Friday, March 2, 2001 | 11:22 a.m.

SUN STAFF AND WIRE REPORTS

Sprint Corp. President and Chief Operating Officer Ronald LeMay, who negotiated a new contract promising a shot at the chief executive's job by May 2005, reaped $127.4 million of gains -- at least on paper -- by exercising stock options last year, according to a regulatory filing.

Chairman and Chief Executive William Esrey got $64 million of gains -- at least on paper -- from options exercises, according to a proxy filing with the Securities and Exchange Commission.

Sprint's filing said the gains represented the difference between the executives' purchase price of the stock and the market value of the stock when they bought it. The filing didn't say if the executives have sold the stock they bought at a discount, which would give them taxable cash gains.

Esrey still owned exercisable options with a potential value of $40.2 million as of Dec. 31, the filing said. LeMay's current options at that date were valued at $3.3 million.

The two executives signed new employment contracts Monday with the No. 3 U.S. long-distance company and the dominant local phone company in Las Vegas, the filing said.

LeMay's contract says the 55-year-old executive is entitled to 12 months of severance benefits and full vesting of his options if he doesn't become chief executive by May 1, 2005, or if Esrey, 61, retires before that date, the filing said.

"It's not a guarantee that LeMay is going to be next CEO," said Bill White, a spokesman for Kansas City-based Sprint. "This agreement doesn't guarantee that this board is going to choose Ron to succeed Bill, but it recognizes that we want to have him present" in the coming years.

LeMay resigned as president and chief operating officer of Sprint in July 1997 to become chairman and chief executive of Waste Management Inc., North America's largest trash-hauler. He left after less than four months on the job and returned to Sprint.

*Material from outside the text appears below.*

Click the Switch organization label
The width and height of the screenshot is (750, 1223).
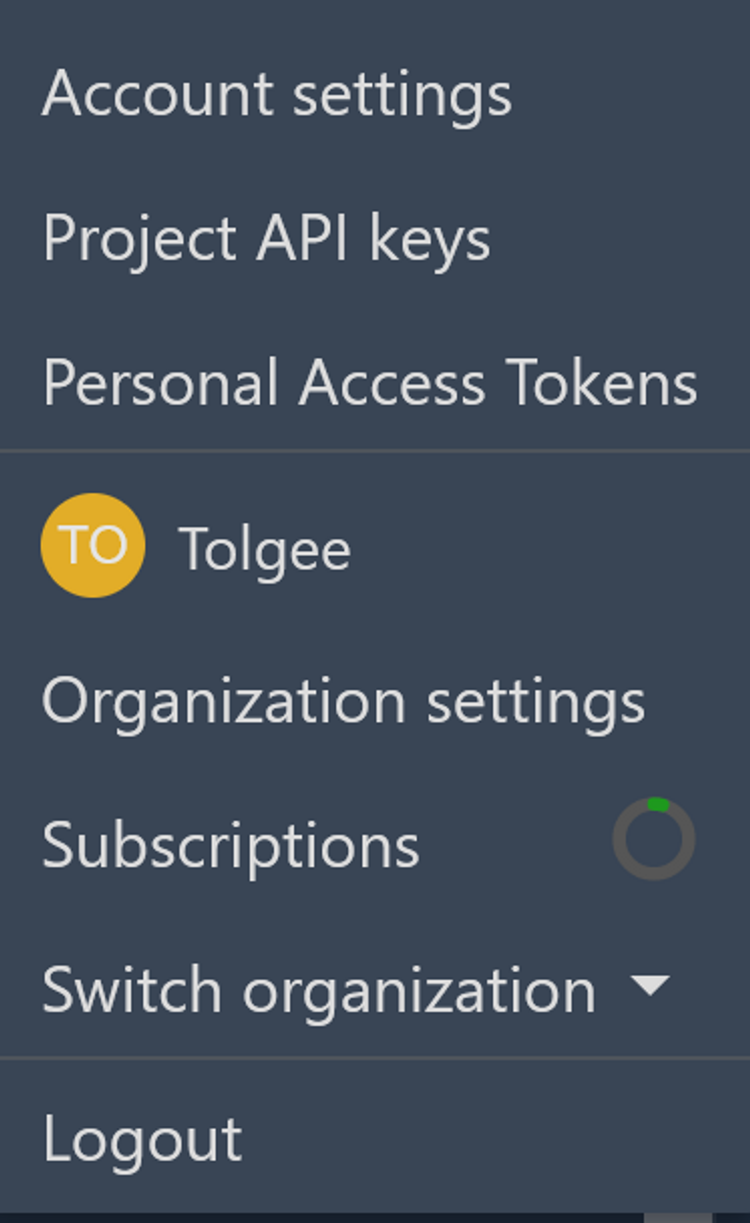tap(319, 990)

New contracts for Esrey and LeMay include new option grants and are designed to guarantee "their long-term employment" with the company, the proxy filing said.

Esrey saw his compensation drop 46 percent last year as WorldCom's $115 billion proposed takeover of Sprint failed to win government approval.

Sprint said it gave Esrey and LeMay 3 million stock options, which will pay off big if Sprint and Sprint PCS shares rebound.

Sprint's shares are down more than 67 percent from their 52-week high in June.

Options granted to Esrey and LeMay last year are underwater -- the stock is worth less than they would have to pay to exercise the options. The latest retention options also are underwater.

The executives' Sprint options have exercise prices ranging from $36.44 to $66.25 per share. The Sprint PCS options carry exercise prices of $51.16 to $63.50 per share. The options have expiration dates ranging from 2006 to 2010.

Sprint traded at $21.50 this morning, down 24 cents. Sprint PCS was at $22.73, down 47 cents.

Besides cashing in on his bonuses, Esrey was paid $1.36 million last year, including $1 million in salary and a $220,000 bonus. That was down from $2.52 million in 1999, including $1 million in salary and a $1.38 million bonus.